**Exercise directions**
Leave out every picture, and return exactly the lines from the line containing "738x500 pixels." through the end of the records below, both inclusive.

**Pixel coordinate grounding data**

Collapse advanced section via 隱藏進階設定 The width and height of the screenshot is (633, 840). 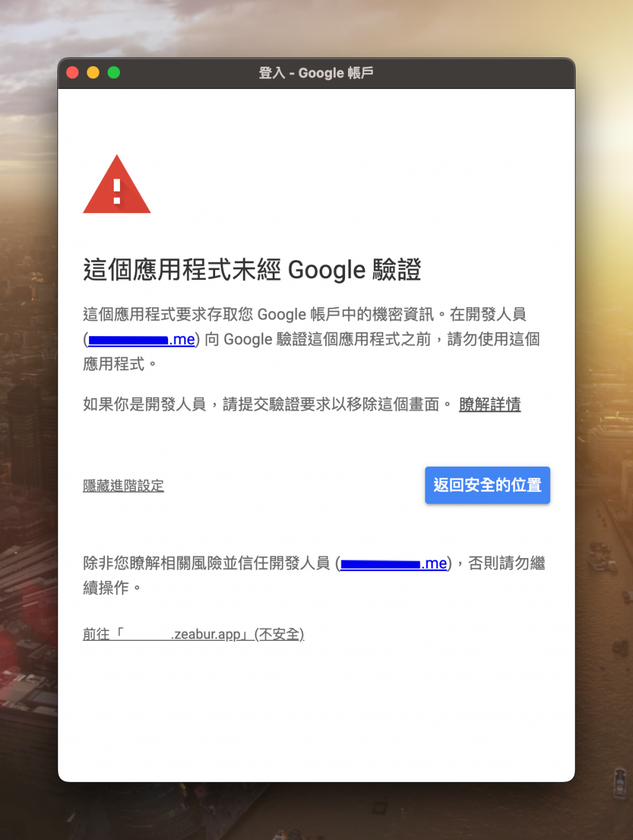pos(124,486)
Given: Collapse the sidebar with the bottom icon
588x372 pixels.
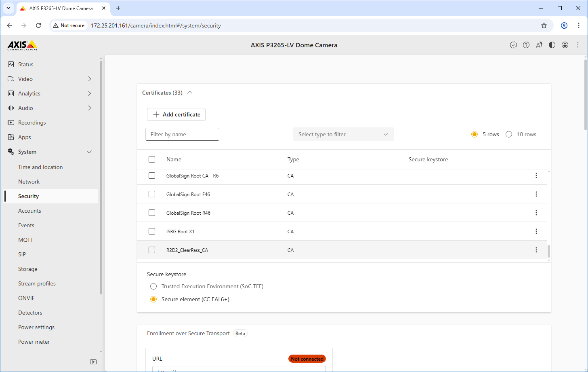Looking at the screenshot, I should pyautogui.click(x=93, y=362).
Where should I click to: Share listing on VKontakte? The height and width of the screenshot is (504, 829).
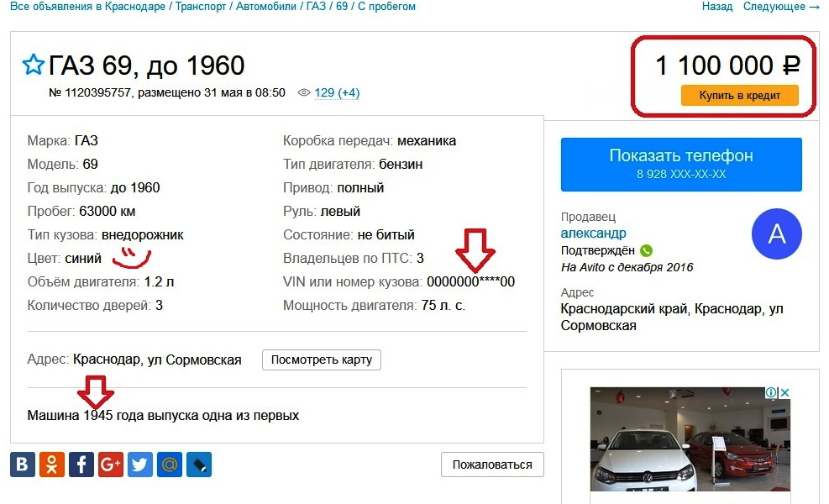(23, 465)
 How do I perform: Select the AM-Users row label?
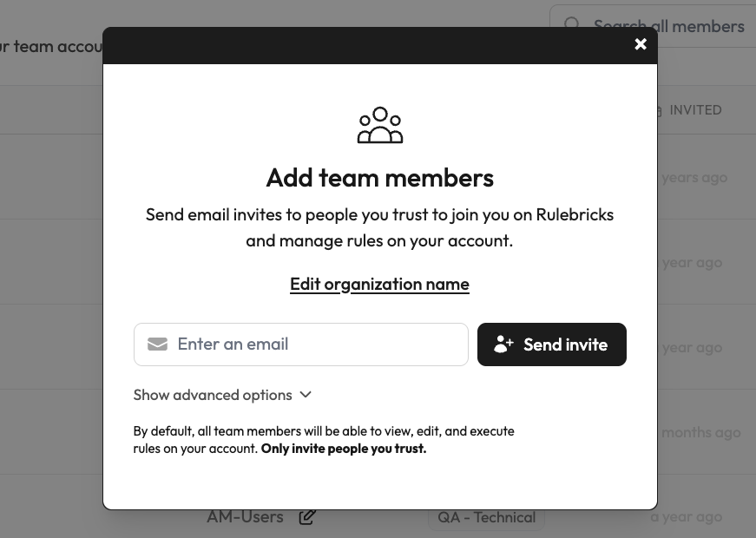[245, 516]
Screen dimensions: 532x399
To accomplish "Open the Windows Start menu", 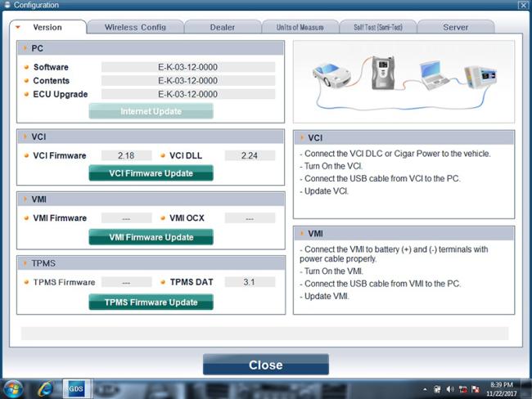I will click(13, 388).
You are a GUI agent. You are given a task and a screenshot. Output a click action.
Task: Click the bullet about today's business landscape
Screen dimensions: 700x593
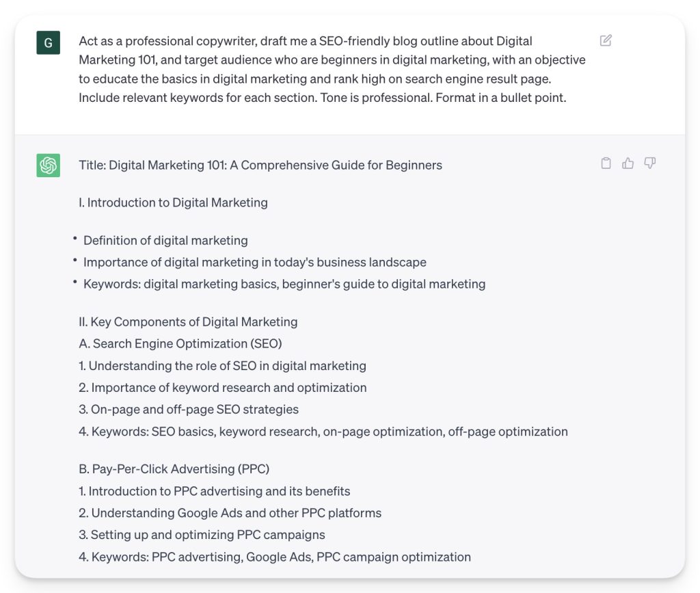(254, 263)
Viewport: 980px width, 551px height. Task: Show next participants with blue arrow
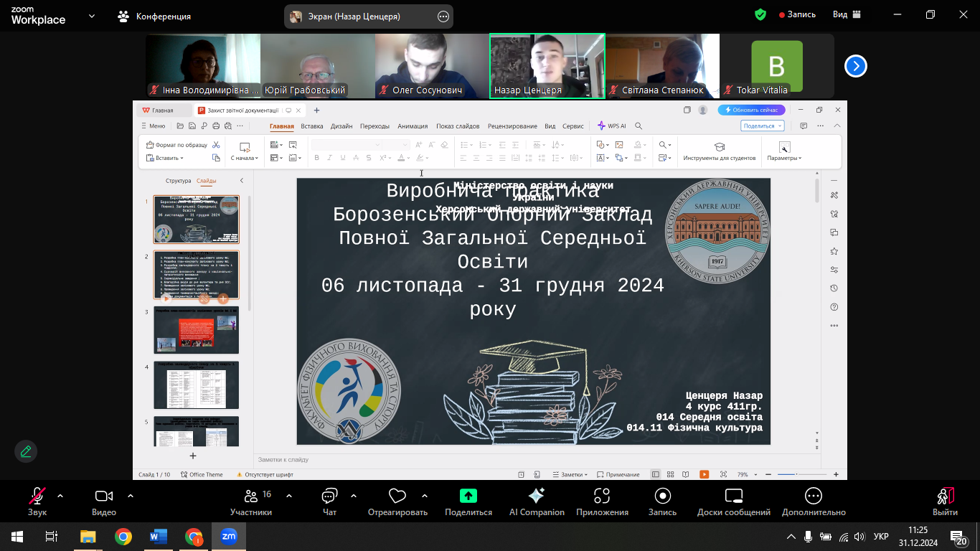point(855,66)
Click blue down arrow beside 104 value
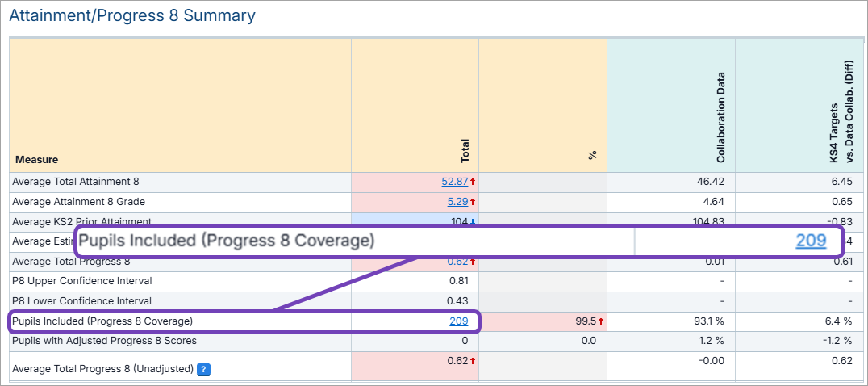Viewport: 868px width, 386px height. tap(473, 221)
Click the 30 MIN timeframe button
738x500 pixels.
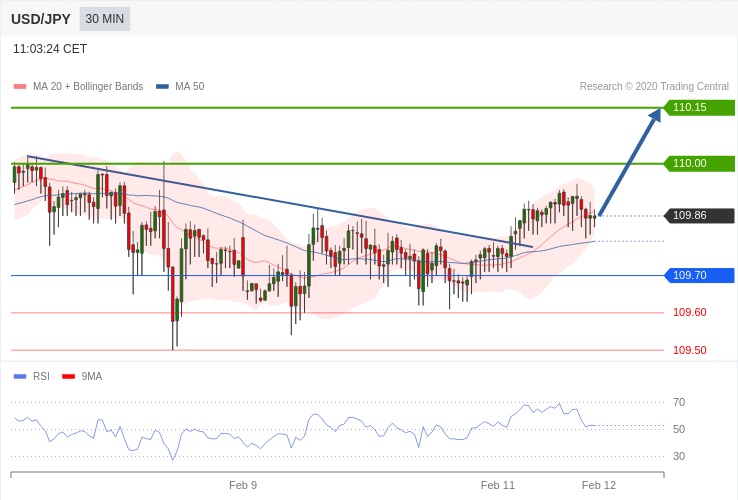(x=105, y=19)
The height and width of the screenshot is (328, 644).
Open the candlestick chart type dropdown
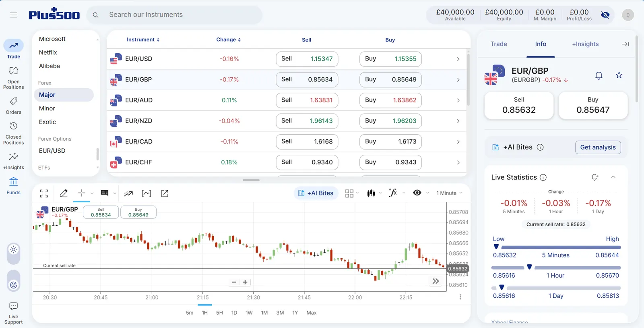click(x=374, y=193)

**Response below**
738x500 pixels.
(x=105, y=19)
The height and width of the screenshot is (328, 644).
Open the candlestick chart type dropdown
click(x=374, y=193)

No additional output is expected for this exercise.